Pirates kidnap 4 foreigners,kill two Naval Officers off-shore

Pirates attacked two ships off the coast of Nigeria's oil-rich southern delta early yesterday(Saturday), killing two navy sailors protecting the vessels and kidnapping four foreign workers before fleeing into the darkness, officials said.
The attack happened about 35 nautical miles off the coast of the Niger Delta, a region once beset by militant and criminal attacks and kidnappings that has seen relative calm since a government-sponsored amnesty deal a few years ago. 
The gunmen opened fire on the sailors, wounding two others in the attack, said Commodore Kabir Aliyu, a spokesman for Nigeria's navy.
Those abducted by the gunmen included an Indonesian, an Iranian, a Malaysian and a worker from Thailand, Aliyu said. 
No militant group immediately claimed responsibility for the attack, nor did anyone issue a ransom demand, the commodore said.
The ships belonged to Sea Trucks Group, an oil and gas contractor with offices in Rotterdam, the Netherlands. 
Company spokeswoman Corrie van Kessel told Associated Press yesterday that the two wounded sailors were receiving treatment at a hospital in Port Harcourt.
"Sea Trucks are making every effort to ascertain the whereabouts of the kidnapped personnel," van Kessel said.
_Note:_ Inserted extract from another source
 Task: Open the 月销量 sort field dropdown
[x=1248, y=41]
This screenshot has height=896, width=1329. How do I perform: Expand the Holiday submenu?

She declined to identify the nationalities of those kidnapped, nor the company Sea Trucks was working for in the delta. Sea Trucks previously did work for U.S.-based Chevron Corp., though a Chevron spokesman said none of its employees or contractors were involved in Saturday's attack.
Nigeria's navy sent a helicopter and another ship into the area to help the attacked ships and search for the people who carried out the attack, Aliyu said.
Foreign oil companies have pumped oil out of the delta for more than 50 years. Despite the billions of dollars flowing into Nigeria's government, many in the delta remain desperately poor, living in polluted waters without access to proper medical care, education or work. That sparked an uprising by militants and opportunistic criminals in 2006 who blew up oil pipelines and kidnapped foreign workers.
That violence ebbed in 2009 with a government-sponsored amnesty program promising ex-fighters monthly payments and job training. However, few in the delta have seen the promised benefits and scattered kidnappings and attacks continue. The last major kidnapping happened in November, when gunmen attacked a ship supplying a Chevron Corp. offshore oil field, kidnapping three workers. The three later were released in December.
While kidnappings in the delta routinely involve violence, most hostages are released a few weeks later unharmed after their employers pay a ransom.